(Data extracted from a collection)
————
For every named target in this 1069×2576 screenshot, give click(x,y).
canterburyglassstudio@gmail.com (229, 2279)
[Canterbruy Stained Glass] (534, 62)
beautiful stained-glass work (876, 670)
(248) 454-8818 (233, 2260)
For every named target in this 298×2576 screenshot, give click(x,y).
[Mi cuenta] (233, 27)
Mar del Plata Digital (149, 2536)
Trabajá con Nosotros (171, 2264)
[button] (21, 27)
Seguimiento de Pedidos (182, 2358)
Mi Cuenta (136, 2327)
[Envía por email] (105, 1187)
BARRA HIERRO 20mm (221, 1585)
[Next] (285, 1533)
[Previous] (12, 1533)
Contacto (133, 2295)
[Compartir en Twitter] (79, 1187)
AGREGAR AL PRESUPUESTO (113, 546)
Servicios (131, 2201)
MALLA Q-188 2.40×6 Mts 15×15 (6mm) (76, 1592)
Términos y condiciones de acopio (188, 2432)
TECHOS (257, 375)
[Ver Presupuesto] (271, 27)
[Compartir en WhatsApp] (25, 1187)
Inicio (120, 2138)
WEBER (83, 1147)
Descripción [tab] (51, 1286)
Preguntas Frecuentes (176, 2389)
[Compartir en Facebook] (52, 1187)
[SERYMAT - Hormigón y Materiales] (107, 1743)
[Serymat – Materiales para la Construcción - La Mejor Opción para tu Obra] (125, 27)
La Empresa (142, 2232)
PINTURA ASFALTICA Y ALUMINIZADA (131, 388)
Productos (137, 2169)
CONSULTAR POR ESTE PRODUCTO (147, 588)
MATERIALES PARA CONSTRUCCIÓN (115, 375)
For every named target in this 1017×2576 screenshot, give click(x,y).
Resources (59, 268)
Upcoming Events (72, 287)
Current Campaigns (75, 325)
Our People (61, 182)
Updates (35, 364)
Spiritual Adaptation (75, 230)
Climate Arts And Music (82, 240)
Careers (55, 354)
————
Task directions =>
Reproduce exactly the line that contains "Our People (61, 182)" together with each line after it to the end of the entries; include no other lines.

Response to the exercise =>
Our People (61, 182)
Updates (35, 364)
Spiritual Adaptation (75, 230)
Climate Arts And Music (82, 240)
Careers (55, 354)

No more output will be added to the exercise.